As autoridades sul-coreanas compartilharam suas experiências para conter o surto afirmando que os bloqueios impostos pela China em Wuhan, onde o surto se originou, são difíceis de aplicar em uma sociedade aberta.
“Sem prejudicar o princípio de uma sociedade transparente e aberta, recomendamos um sistema de resposta que combina a participação pública voluntária com aplicações criativas de tecnologia avançada”, disse a jornalistas o vice-ministro da Saúde da Coréia do Sul, Kim Gang-lip.
Enquanto a China, onde o vírus se originou, e mais recentemente a Itália prenderam milhões de cidadãos, a Coréia do Sul não restringiu os movimentos das pessoas – nem mesmo em Daegu, a cidade do sudeste no centro do surto do país. Em vez disso, as autoridades concentraram a quarentena obrigatória nos pacientes infectados e naqueles com quem eles entraram em contato próximo. Houve fechamento de escolas, mas comércio e serviços ficaram liberados, a critério de cada empresa.
Medidas convencionais e coercitivas, como o bloqueio das áreas afetadas, têm desvantagens, disse ele, minando o espírito da democracia e alienando o público que deve participar ativamente dos esforços preventivos. “A participação do público deve ser garantida através de abertura e transparência”, afirmou.
A Coréia do Sul estabeleceu “procedimentos especiais de imigração” para monitorar as chegadas por duas semanas sem ter que proibir a entrada de viajantes no país.
Aqueles que chegam têm sua temperatura corporal verificada, enquanto suas informações de contato domésticas são verificadas e são obrigadas a preencher um questionário de saúde.
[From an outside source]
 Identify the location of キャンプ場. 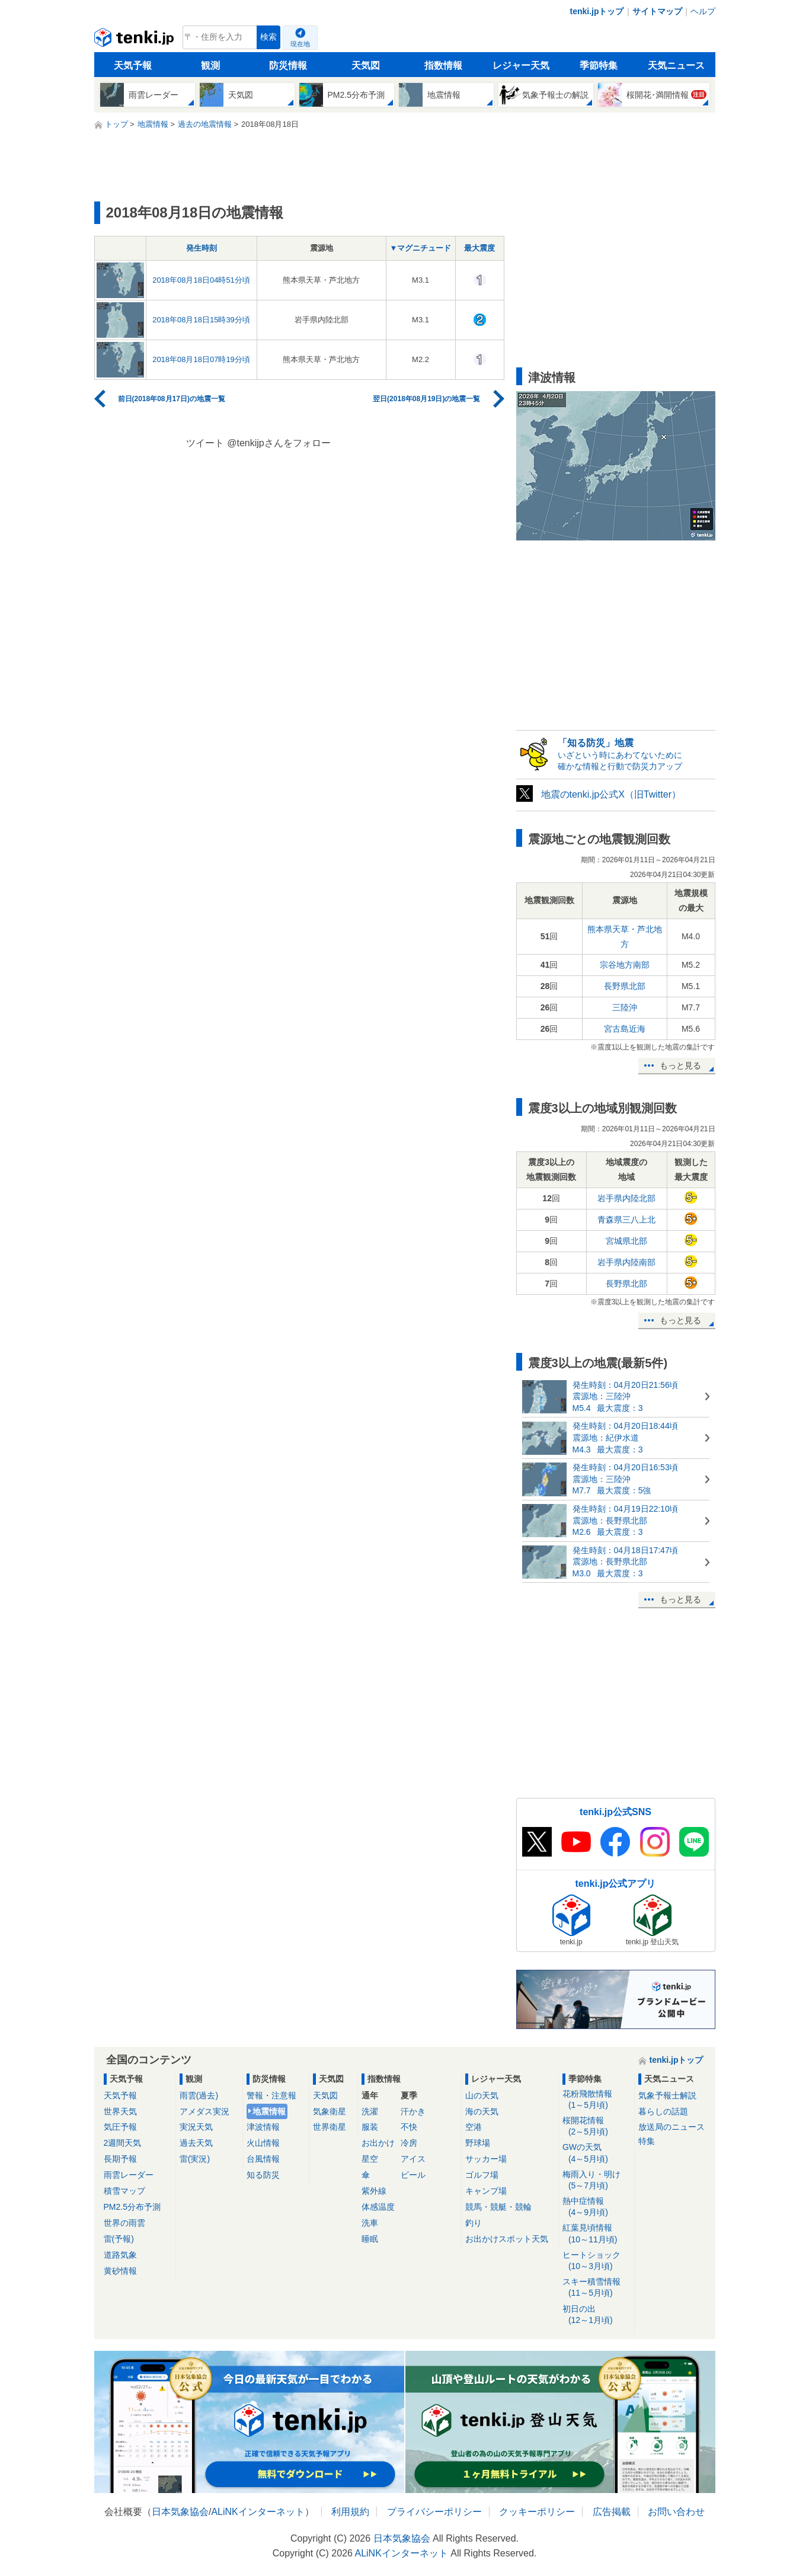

Eles também são solicitados a baixar um aplicativo de autodiagnóstico em seus telefones celulares e submetê-los a um gerenciamento intensivo se apresentarem sintomas.
A Coréia do Sul tem sido proativa em fornecer aos cidadãos as informações necessárias para permanecerem em segurança, incluindo briefings da mídia duas vezes ao dia e alertas de emergência enviados por telefone celular para aqueles que vivem ou trabalham em distritos onde novos casos foram confirmados.
Detalhes sobre o histórico de viagens de pacientes confirmados também estão disponíveis em sites municipais.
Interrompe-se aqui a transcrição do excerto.